→ Exercise goal
Rewrite the lines below, replacing "navigation bar" with "top menu" and leaving everything else unchanged.

→ Data entries
•••••
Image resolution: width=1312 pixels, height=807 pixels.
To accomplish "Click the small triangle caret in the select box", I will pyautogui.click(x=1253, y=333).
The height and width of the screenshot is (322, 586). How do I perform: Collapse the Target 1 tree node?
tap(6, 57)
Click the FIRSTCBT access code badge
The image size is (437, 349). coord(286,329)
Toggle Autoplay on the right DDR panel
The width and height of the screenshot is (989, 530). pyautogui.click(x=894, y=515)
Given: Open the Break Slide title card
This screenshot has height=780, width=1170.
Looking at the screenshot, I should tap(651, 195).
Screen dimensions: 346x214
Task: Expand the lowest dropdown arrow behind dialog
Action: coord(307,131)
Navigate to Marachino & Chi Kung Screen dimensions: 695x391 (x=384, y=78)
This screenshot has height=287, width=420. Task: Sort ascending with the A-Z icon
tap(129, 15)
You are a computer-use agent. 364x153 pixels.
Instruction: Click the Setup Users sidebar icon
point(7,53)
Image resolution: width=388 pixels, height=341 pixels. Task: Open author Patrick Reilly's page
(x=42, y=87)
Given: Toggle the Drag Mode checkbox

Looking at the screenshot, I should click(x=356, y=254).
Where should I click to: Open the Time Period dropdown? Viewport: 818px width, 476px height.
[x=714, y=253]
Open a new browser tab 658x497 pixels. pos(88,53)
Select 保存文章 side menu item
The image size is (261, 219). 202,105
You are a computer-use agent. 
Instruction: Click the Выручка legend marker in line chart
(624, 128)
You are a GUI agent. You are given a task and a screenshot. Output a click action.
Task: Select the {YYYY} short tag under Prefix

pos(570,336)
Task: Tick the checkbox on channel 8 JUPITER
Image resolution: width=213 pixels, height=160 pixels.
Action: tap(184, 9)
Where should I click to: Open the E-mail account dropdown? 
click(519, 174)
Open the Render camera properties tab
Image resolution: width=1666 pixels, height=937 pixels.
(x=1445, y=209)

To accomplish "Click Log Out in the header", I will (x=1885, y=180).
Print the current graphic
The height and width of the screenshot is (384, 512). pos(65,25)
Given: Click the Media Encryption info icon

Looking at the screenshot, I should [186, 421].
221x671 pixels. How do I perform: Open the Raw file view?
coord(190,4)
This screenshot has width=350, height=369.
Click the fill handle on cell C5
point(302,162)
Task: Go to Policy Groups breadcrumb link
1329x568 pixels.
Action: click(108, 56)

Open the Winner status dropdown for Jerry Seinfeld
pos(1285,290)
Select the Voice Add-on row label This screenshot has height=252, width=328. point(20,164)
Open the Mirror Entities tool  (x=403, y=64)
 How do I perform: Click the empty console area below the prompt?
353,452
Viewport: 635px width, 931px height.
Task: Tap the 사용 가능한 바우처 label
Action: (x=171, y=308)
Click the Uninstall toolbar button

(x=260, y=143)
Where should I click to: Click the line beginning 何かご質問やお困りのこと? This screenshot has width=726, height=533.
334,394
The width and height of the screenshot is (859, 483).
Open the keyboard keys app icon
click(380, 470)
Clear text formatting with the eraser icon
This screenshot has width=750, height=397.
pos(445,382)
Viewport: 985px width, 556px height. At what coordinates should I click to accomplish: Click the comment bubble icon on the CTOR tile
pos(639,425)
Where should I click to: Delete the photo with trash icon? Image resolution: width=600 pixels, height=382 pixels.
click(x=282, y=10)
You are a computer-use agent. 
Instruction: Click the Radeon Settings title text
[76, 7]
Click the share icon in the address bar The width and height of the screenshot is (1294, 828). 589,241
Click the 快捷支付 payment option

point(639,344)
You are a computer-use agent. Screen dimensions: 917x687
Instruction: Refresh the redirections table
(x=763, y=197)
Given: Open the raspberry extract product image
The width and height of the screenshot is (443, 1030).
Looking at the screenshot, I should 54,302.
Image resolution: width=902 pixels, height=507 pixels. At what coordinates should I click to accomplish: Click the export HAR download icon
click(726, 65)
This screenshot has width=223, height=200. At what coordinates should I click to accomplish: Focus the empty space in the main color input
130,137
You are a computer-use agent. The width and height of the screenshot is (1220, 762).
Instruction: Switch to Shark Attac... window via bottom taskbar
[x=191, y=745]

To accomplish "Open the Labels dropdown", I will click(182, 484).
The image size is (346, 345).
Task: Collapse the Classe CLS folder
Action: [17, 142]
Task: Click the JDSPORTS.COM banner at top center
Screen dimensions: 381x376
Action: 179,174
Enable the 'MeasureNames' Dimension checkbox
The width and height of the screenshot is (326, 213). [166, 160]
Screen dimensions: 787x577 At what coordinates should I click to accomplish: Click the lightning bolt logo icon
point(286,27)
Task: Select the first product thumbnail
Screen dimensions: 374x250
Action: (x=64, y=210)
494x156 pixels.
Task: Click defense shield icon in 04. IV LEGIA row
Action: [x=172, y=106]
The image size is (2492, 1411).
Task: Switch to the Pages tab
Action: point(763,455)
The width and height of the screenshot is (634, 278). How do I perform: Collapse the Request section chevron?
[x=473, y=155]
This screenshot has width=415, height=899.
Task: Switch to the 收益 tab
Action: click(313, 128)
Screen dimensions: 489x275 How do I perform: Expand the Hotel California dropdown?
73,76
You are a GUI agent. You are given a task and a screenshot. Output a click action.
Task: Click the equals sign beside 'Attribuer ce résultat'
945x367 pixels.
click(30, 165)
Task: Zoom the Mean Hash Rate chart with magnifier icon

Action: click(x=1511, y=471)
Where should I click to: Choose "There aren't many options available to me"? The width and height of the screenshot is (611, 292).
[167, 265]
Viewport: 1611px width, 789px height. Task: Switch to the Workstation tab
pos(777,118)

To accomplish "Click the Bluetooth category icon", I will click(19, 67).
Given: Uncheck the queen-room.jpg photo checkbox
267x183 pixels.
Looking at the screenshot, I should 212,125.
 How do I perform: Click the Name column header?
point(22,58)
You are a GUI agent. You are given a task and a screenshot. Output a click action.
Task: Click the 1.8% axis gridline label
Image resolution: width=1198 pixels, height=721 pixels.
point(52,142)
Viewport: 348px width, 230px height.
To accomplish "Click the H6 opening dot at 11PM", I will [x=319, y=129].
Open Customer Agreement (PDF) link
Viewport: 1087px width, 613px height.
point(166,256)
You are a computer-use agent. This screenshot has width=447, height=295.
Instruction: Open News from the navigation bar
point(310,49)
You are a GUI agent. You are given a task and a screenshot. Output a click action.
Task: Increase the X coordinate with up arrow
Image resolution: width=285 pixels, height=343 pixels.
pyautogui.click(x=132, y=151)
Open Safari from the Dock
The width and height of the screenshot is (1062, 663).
•••••
→ Response below
Image resolution: width=1312 pixels, height=807 pixels.
To accomplish "Click the small triangle caret in the select box", I will pyautogui.click(x=1253, y=333).
The height and width of the screenshot is (322, 586). How do I perform: Collapse the Target 1 tree node?
tap(6, 57)
Click the FIRSTCBT access code badge
The image size is (437, 349). coord(286,329)
Toggle Autoplay on the right DDR panel
The width and height of the screenshot is (989, 530). pyautogui.click(x=894, y=515)
Given: Open the Break Slide title card
This screenshot has height=780, width=1170.
Looking at the screenshot, I should tap(651, 195).
Screen dimensions: 346x214
Task: Expand the lowest dropdown arrow behind dialog
Action: coord(307,131)
Navigate to Marachino & Chi Kung Screen dimensions: 695x391 (x=384, y=78)
This screenshot has height=287, width=420. Task: Sort ascending with the A-Z icon
tap(129, 15)
You are a computer-use agent. 364x153 pixels.
Instruction: Click the Setup Users sidebar icon
point(7,53)
Image resolution: width=388 pixels, height=341 pixels. Task: Open author Patrick Reilly's page
(x=42, y=87)
Given: Toggle the Drag Mode checkbox

Looking at the screenshot, I should click(x=356, y=254).
Where should I click to: Open the Time Period dropdown? Viewport: 818px width, 476px height.
[x=714, y=253]
Open a new browser tab 658x497 pixels. pos(88,53)
Select 保存文章 side menu item
The image size is (261, 219). 202,105
You are a computer-use agent. 
Instruction: Click the Выручка legend marker in line chart
(624, 128)
You are a GUI agent. You are given a task and a screenshot. Output a click action.
Task: Select the {YYYY} short tag under Prefix

pos(570,336)
Task: Tick the checkbox on channel 8 JUPITER
Image resolution: width=213 pixels, height=160 pixels.
Action: tap(184, 9)
Where should I click to: Open the E-mail account dropdown? 
click(519, 174)
Open the Render camera properties tab
Image resolution: width=1666 pixels, height=937 pixels.
(x=1445, y=209)

To accomplish "Click Log Out in the header", I will (x=1885, y=180).
Print the current graphic
The height and width of the screenshot is (384, 512). pos(65,25)
Given: Click the Media Encryption info icon

Looking at the screenshot, I should [186, 421].
221x671 pixels. How do I perform: Open the Raw file view?
coord(190,4)
This screenshot has width=350, height=369.
Click the fill handle on cell C5
point(302,162)
Task: Go to Policy Groups breadcrumb link
1329x568 pixels.
Action: click(108, 56)

Open the Winner status dropdown for Jerry Seinfeld
pos(1285,290)
Select the Voice Add-on row label This screenshot has height=252, width=328. point(20,164)
Open the Mirror Entities tool  (x=403, y=64)
 How do I perform: Click the empty console area below the prompt?
353,452
Viewport: 635px width, 931px height.
Task: Tap the 사용 가능한 바우처 label
Action: (x=171, y=308)
Click the Uninstall toolbar button

(x=260, y=143)
Where should I click to: Click the line beginning 何かご質問やお困りのこと? This screenshot has width=726, height=533.
334,394
The width and height of the screenshot is (859, 483).
Open the keyboard keys app icon
click(380, 470)
Clear text formatting with the eraser icon
This screenshot has width=750, height=397.
pos(445,382)
Viewport: 985px width, 556px height. At what coordinates should I click to accomplish: Click the comment bubble icon on the CTOR tile
pos(639,425)
Where should I click to: Delete the photo with trash icon? Image resolution: width=600 pixels, height=382 pixels.
click(x=282, y=10)
You are a computer-use agent. 
Instruction: Click the Radeon Settings title text
[76, 7]
Click the share icon in the address bar The width and height of the screenshot is (1294, 828). 589,241
Click the 快捷支付 payment option

point(639,344)
You are a computer-use agent. Screen dimensions: 917x687
Instruction: Refresh the redirections table
(x=763, y=197)
Given: Open the raspberry extract product image
The width and height of the screenshot is (443, 1030).
Looking at the screenshot, I should 54,302.
Image resolution: width=902 pixels, height=507 pixels. At what coordinates should I click to accomplish: Click the export HAR download icon
click(726, 65)
This screenshot has width=223, height=200. At what coordinates should I click to accomplish: Focus the empty space in the main color input
130,137
You are a computer-use agent. The width and height of the screenshot is (1220, 762).
Instruction: Switch to Shark Attac... window via bottom taskbar
[x=191, y=745]

To accomplish "Open the Labels dropdown", I will click(182, 484).
The image size is (346, 345).
Task: Collapse the Classe CLS folder
Action: [17, 142]
Task: Click the JDSPORTS.COM banner at top center
Screen dimensions: 381x376
Action: 179,174
Enable the 'MeasureNames' Dimension checkbox
The width and height of the screenshot is (326, 213). [166, 160]
Screen dimensions: 787x577 At what coordinates should I click to accomplish: Click the lightning bolt logo icon
point(286,27)
Task: Select the first product thumbnail
Screen dimensions: 374x250
Action: (x=64, y=210)
494x156 pixels.
Task: Click defense shield icon in 04. IV LEGIA row
Action: [x=172, y=106]
The image size is (2492, 1411).
Task: Switch to the Pages tab
Action: point(763,455)
The width and height of the screenshot is (634, 278). How do I perform: Collapse the Request section chevron?
[x=473, y=155]
This screenshot has width=415, height=899.
Task: Switch to the 收益 tab
Action: click(313, 128)
Screen dimensions: 489x275 How do I perform: Expand the Hotel California dropdown?
73,76
You are a GUI agent. You are given a task and a screenshot. Output a click action.
Task: Click the equals sign beside 'Attribuer ce résultat'
945x367 pixels.
click(30, 165)
Task: Zoom the Mean Hash Rate chart with magnifier icon

Action: click(x=1511, y=471)
Where should I click to: Choose "There aren't many options available to me"? The width and height of the screenshot is (611, 292).
[167, 265]
Viewport: 1611px width, 789px height. Task: Switch to the Workstation tab
pos(777,118)

To accomplish "Click the Bluetooth category icon", I will click(19, 67).
Given: Uncheck the queen-room.jpg photo checkbox
267x183 pixels.
Looking at the screenshot, I should 212,125.
 How do I perform: Click the Name column header?
point(22,58)
You are a GUI agent. You are given a task and a screenshot. Output a click action.
Task: Click the 1.8% axis gridline label
Image resolution: width=1198 pixels, height=721 pixels.
point(52,142)
Viewport: 348px width, 230px height.
To accomplish "Click the H6 opening dot at 11PM", I will [x=319, y=129].
Open Customer Agreement (PDF) link
Viewport: 1087px width, 613px height.
point(166,256)
You are a computer-use agent. This screenshot has width=447, height=295.
Instruction: Open News from the top menu
point(310,49)
You are a GUI agent. You are given a task and a screenshot. Output a click action.
Task: Increase the X coordinate with up arrow
Image resolution: width=285 pixels, height=343 pixels.
pyautogui.click(x=132, y=151)
Open Safari from the Dock
The width and height of the screenshot is (1062, 663).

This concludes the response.